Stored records
####################
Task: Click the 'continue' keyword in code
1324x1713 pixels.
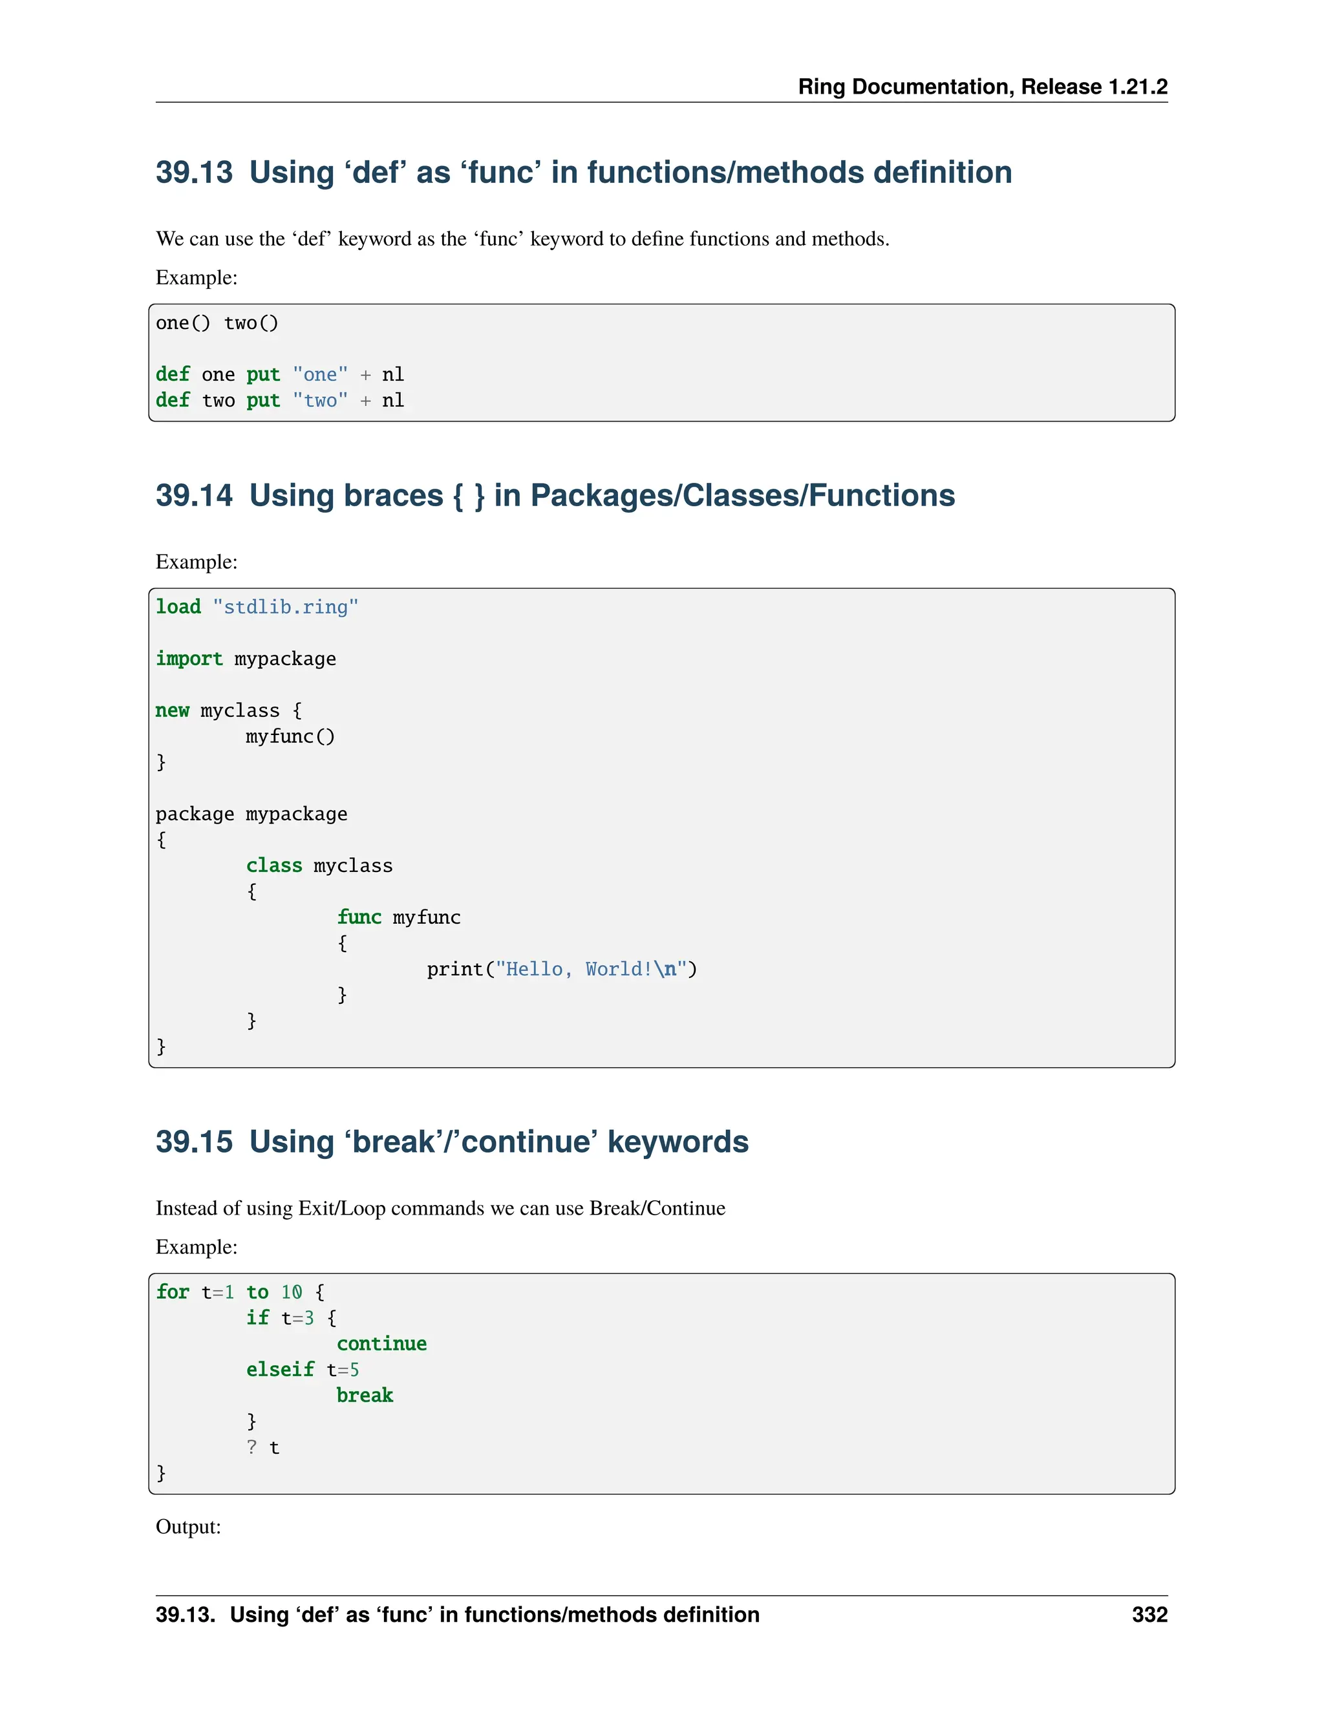Action: pos(381,1344)
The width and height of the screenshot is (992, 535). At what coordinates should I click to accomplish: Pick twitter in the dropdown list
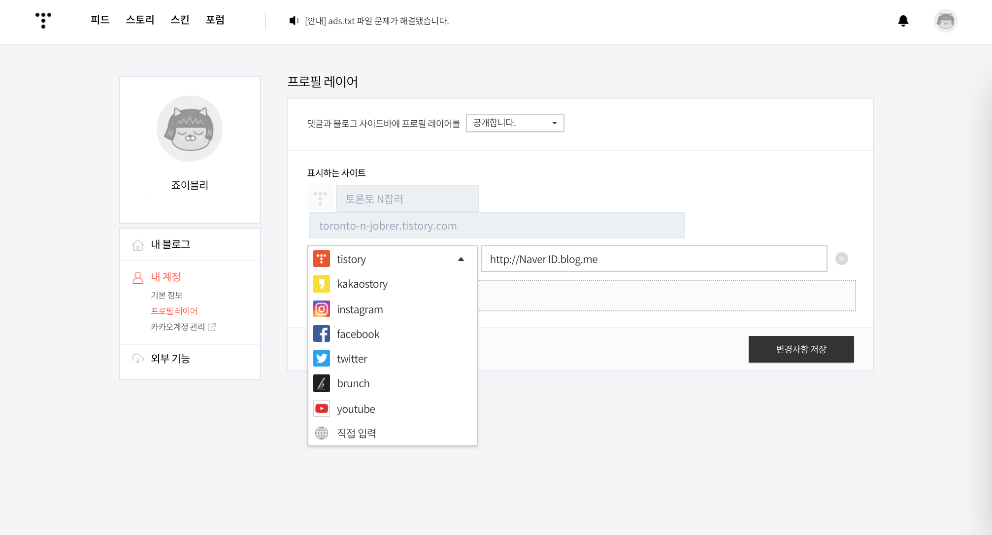352,359
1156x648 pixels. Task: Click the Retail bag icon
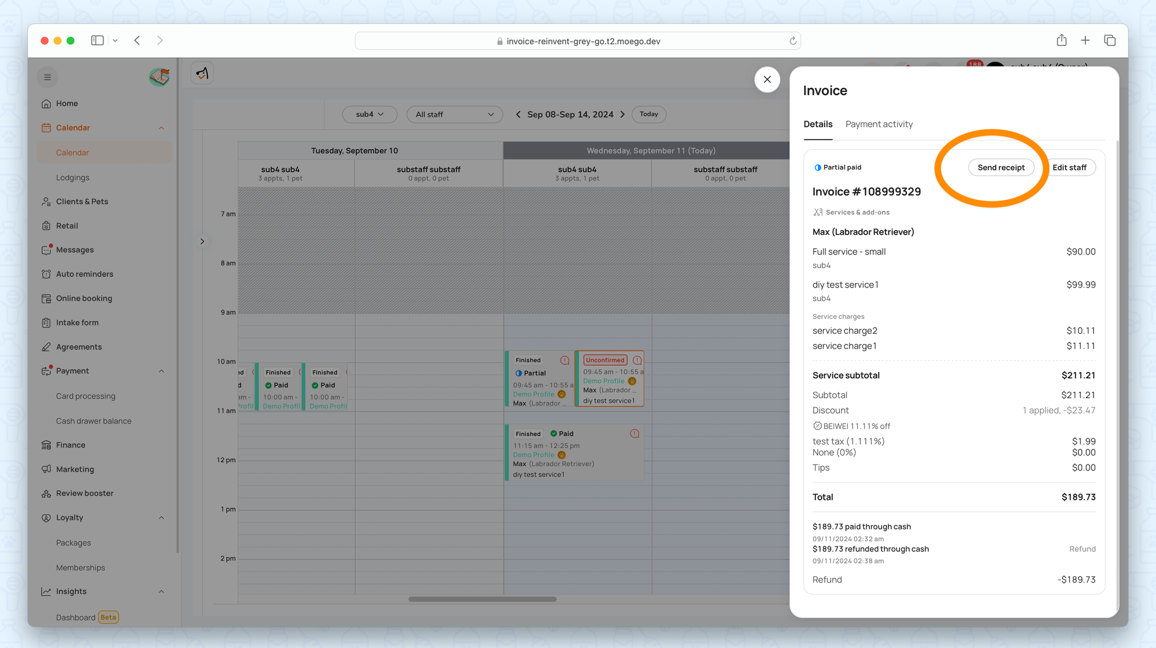tap(46, 226)
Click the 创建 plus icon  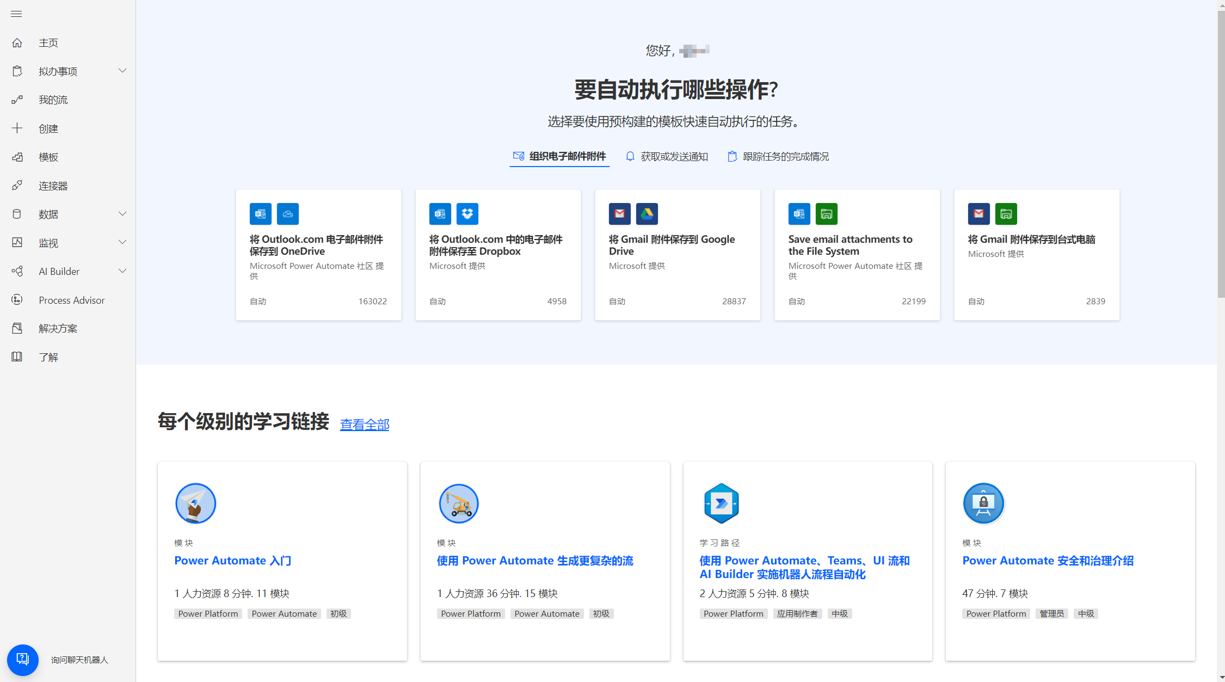click(17, 128)
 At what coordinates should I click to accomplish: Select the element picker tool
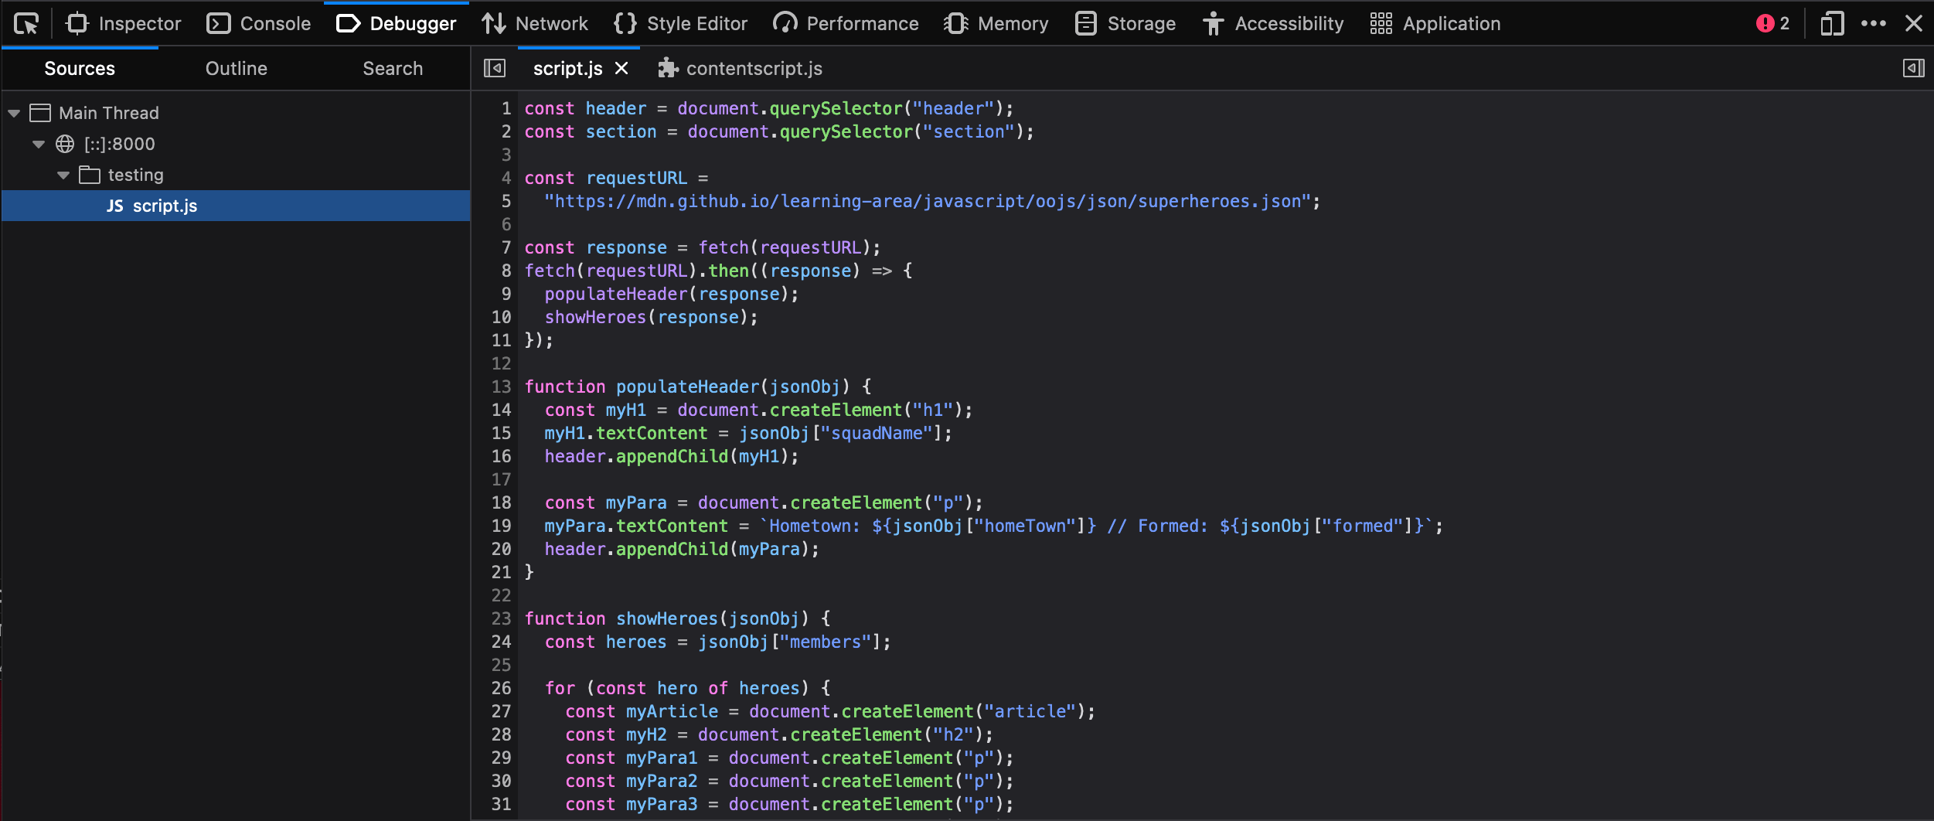click(26, 23)
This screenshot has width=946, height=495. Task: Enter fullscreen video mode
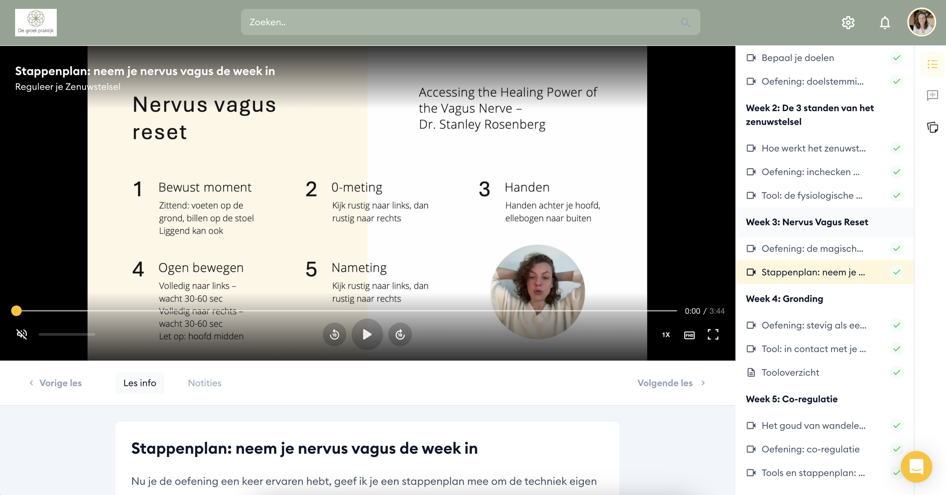coord(713,334)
####################
• WORK TO BE COMPLETED: Output the line that contains "At what coordinates should I click to accomplish: Select" and every line after it to the end of the records, word for word, leaving out the pictures.

• TASK ANSWER:
 At what coordinates should I click to accomplish: Select the element picker tool
click(26, 23)
This screenshot has width=946, height=495. Task: Enter fullscreen video mode
coord(713,334)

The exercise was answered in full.